WHERE  (a.a, a.b, a.c, a.d, a.pk)
     = (n.a, n.b, n.c, n.d, n.new_pk);

Should dwarf anything else you tried so far.

Subquery a1 gets the row with greatest non-current pk per group with a simple max() aggregation. That's the optimum while there are few candidate rows (NOT current) per group. Else, optimize this step further with an emulated index skip scan:

• Optimize GROUP BY query to retrieve latest row per user
• Best performance to get distinct values for a given key from a big table

The tricky part is to keep the UNIQUE constraint happy. It does not allow two current rows per group at any given time. There is no order of execution among CTEs of the same query - as long as one does not reference the other. I put in such a dummy reference to force the order of updates.

When there was no current row, yet, the CTE up1 returns no row. So we use LEFT JOIN. And LIMIT 1 to never duplicate rows.

Answer 2

I don't think you should try to avoid every seq scan. But you do not want a seq scan which will be executed a large number of times (like in a un-hashed subplan, or in the 2nd child of a nested loop).

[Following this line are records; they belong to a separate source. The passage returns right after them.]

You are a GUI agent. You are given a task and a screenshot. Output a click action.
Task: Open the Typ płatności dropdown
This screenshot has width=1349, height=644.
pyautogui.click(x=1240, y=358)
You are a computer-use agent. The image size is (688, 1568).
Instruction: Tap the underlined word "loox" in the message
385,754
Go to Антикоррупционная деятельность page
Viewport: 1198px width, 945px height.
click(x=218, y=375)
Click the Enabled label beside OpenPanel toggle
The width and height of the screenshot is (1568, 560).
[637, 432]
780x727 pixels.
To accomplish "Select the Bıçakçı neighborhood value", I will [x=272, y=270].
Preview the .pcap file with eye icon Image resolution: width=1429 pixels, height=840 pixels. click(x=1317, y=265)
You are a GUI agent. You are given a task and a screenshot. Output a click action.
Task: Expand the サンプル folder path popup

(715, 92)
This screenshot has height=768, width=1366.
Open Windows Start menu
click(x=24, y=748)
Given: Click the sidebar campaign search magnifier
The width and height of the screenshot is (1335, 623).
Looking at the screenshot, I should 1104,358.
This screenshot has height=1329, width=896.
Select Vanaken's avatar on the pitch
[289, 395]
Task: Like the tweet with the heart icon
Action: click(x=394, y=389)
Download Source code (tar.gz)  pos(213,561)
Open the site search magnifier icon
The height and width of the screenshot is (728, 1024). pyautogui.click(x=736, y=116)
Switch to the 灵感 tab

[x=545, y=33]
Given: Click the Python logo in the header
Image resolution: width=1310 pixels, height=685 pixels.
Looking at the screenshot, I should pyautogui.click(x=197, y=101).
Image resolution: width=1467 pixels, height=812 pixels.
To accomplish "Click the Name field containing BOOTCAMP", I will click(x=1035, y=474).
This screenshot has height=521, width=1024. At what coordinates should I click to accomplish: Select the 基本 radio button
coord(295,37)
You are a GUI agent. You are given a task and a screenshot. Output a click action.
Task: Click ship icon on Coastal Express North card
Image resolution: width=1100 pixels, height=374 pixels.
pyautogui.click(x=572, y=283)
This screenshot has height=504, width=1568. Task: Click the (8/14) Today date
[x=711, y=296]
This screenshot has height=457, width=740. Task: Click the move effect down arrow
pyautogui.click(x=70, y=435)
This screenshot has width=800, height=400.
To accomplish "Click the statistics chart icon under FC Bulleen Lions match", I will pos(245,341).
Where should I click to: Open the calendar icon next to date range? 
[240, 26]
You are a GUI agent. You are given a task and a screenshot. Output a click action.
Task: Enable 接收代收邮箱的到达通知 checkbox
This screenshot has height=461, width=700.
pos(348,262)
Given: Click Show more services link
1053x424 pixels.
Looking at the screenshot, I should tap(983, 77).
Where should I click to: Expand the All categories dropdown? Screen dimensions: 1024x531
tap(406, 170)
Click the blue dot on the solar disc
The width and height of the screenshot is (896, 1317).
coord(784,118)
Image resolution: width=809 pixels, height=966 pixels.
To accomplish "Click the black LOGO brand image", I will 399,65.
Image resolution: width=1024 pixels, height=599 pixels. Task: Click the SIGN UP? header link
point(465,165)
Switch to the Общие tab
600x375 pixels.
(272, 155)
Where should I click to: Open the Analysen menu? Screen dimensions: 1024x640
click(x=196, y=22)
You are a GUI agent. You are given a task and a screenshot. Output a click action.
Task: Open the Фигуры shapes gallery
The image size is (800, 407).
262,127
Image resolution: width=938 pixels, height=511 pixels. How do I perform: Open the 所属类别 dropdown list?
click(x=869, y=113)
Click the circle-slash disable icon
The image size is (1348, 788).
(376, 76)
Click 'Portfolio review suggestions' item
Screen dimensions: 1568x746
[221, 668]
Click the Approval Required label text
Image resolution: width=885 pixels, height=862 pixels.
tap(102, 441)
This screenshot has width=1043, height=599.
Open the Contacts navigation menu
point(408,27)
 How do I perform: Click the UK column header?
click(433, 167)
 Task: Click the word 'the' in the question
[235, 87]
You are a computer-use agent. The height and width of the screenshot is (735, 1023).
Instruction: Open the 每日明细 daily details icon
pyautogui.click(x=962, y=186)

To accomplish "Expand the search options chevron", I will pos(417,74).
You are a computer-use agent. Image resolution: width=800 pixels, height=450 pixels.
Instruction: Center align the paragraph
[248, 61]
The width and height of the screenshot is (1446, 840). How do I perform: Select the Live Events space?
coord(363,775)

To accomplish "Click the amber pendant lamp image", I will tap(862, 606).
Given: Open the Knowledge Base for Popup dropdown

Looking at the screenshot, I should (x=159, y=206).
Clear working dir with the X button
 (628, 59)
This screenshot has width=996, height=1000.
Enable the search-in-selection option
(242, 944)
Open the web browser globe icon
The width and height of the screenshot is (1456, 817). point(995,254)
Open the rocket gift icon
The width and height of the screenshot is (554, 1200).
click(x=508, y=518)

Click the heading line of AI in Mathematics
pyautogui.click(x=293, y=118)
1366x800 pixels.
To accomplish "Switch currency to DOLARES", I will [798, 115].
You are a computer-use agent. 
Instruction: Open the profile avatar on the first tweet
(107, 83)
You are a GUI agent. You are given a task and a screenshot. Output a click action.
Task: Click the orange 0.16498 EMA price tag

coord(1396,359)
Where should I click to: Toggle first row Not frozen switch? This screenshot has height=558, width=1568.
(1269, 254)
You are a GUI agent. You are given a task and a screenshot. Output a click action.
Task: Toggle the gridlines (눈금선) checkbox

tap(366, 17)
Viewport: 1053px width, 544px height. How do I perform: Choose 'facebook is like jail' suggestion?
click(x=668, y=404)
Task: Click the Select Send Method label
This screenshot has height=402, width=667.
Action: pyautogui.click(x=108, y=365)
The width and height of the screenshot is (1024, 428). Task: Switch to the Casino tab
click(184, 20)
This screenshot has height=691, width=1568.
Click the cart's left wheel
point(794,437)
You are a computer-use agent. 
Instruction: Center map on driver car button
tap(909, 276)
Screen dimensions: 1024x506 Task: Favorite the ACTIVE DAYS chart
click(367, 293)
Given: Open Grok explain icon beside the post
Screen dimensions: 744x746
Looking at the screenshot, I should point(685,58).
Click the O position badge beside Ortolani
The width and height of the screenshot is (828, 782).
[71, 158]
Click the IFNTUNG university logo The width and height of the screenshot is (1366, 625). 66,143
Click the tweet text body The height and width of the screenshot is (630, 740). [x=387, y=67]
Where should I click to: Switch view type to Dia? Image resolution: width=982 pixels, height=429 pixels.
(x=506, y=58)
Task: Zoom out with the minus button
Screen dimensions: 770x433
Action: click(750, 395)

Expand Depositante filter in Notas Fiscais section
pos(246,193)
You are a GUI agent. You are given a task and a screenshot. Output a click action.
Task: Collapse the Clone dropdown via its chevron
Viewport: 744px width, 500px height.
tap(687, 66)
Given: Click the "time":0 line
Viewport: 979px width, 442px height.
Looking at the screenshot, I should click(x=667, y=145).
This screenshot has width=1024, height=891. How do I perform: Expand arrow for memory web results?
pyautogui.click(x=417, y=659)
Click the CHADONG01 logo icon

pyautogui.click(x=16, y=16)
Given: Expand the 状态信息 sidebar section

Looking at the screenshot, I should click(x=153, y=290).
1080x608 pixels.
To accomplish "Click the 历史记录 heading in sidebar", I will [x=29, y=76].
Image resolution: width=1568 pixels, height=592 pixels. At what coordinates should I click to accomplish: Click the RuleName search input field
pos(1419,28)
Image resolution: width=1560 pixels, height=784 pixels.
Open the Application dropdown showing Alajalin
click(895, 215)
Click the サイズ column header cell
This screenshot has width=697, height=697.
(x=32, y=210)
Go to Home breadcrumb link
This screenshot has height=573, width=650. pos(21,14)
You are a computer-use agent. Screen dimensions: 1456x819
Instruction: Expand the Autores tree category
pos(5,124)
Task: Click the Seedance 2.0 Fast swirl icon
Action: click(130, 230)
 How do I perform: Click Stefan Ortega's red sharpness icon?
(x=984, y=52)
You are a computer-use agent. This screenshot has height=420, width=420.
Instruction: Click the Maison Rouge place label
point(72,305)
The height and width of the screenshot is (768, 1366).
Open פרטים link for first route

In your first plan, it does have a seq scan in an unhashed subplan, but it claims this will only be executed once, so it would not be too bad if that is accurate. But that does seem to contradict your description of "the 'current' flag is true for 98% of rows", so maybe the stats are just grossly wrong.

You could increase our work_mem until the subplan switches to a hashed subplan, or you could rewrite your query from NOT IN to NOT EXISTS.

In the case of option 2, you could just add a WHERE to eliminate the inoperative updates:

UPDATE assertion
   SET current = not current
   WHERE current <>  
     (CASE WHEN assertion.pk IN (select PK from assertion_current)
     THEN TRUE ELSE FALSE END)

But again using EXISTS rather IN is likely to be better.